Scrapy・Playwrightとの使い分け
| 要件 | 推奨ツール |
|---|---|
| 細かいパーサーのカスタマイズが必要 | Scrapy |
| ブラウザ操作(ログイン、クリック等)が必要 | Playwright |
| サイト全体をMarkdownで一括取得 | Firecrawl |
| LLMに渡す構造化データが欲しい | Firecrawl(Extract) |
| 無料で大量ページを取得したい | Scrapy(セルフ管理) |
Firecrawlの強みは「とにかく早くきれいなデータが欲しい」場面にある。

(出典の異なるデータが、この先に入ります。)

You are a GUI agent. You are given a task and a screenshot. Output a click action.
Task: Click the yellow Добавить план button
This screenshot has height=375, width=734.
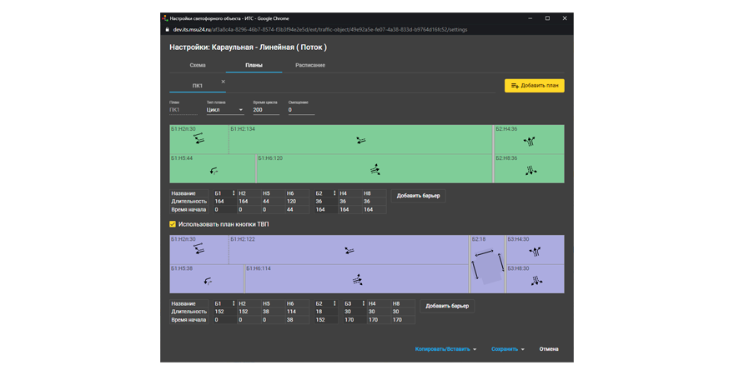534,86
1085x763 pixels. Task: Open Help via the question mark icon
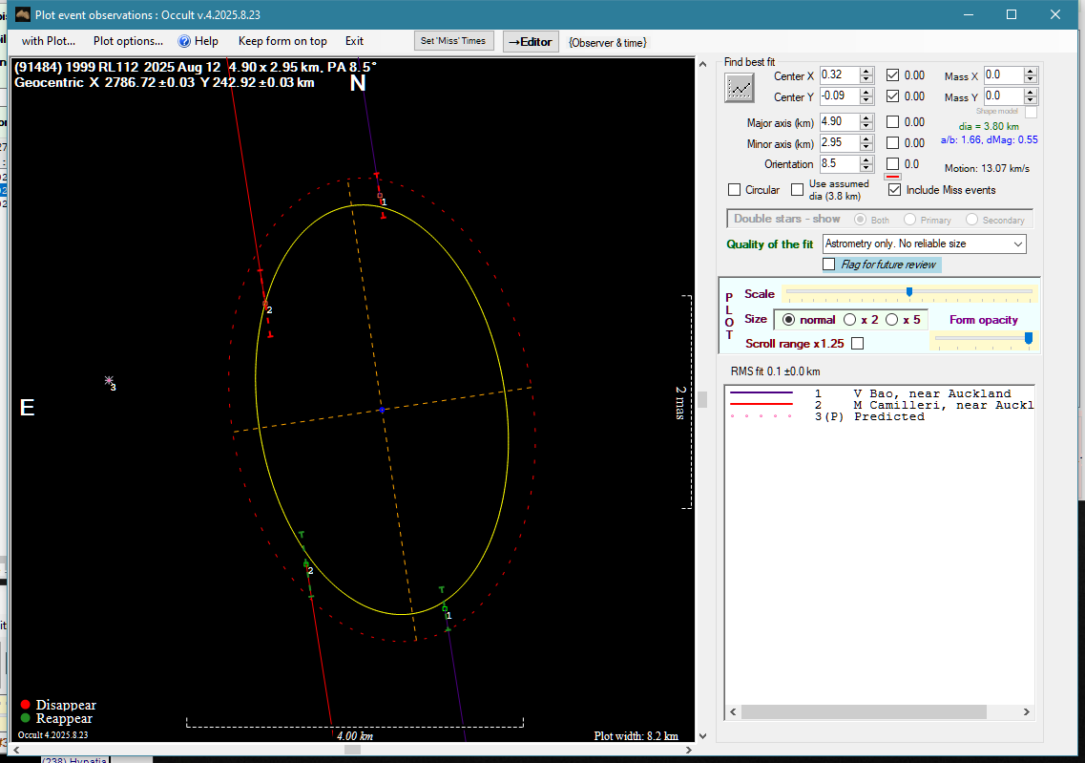[x=185, y=41]
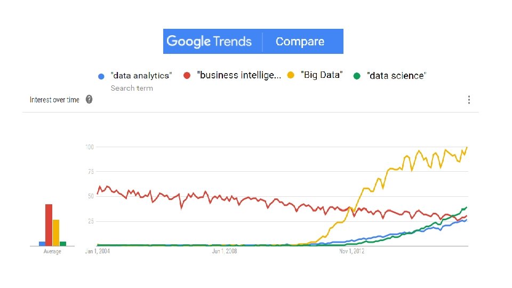The width and height of the screenshot is (512, 288).
Task: Select the "data science" search term
Action: click(397, 76)
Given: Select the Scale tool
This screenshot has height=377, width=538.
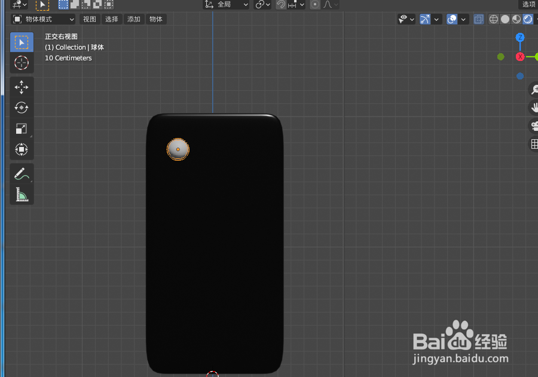Looking at the screenshot, I should pos(22,129).
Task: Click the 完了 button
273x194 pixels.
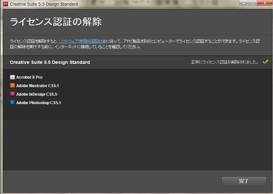Action: click(244, 181)
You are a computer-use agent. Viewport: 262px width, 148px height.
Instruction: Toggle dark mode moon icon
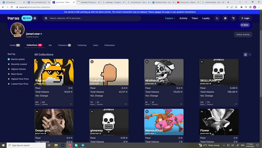(x=217, y=18)
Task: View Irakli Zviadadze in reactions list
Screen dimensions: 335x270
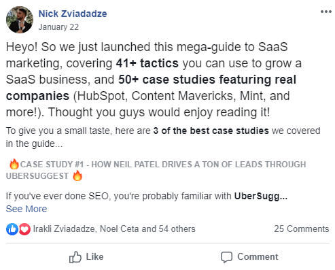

パーサーを書かなくていいのは、プロトタイプやPoCのスピードを上げる上で大きい。本番のパイプラインに組み込むなら、コストとレート制限を考慮して判断するのがいい。
まとめ
Firecrawlは「Webスクレイピングの面倒な部分を全部やってくれるAPI」と考えるとわかりやすい。JSレンダリング、Markdown変換、構造化抽出の3つが1つのAPIで完結する。
手を動かすなら、まず無料プランでscrape_urlを試すところから始めるのがいい。1ページの取得結果を見れば、自分の用途に合うかどうかすぐ判断できる。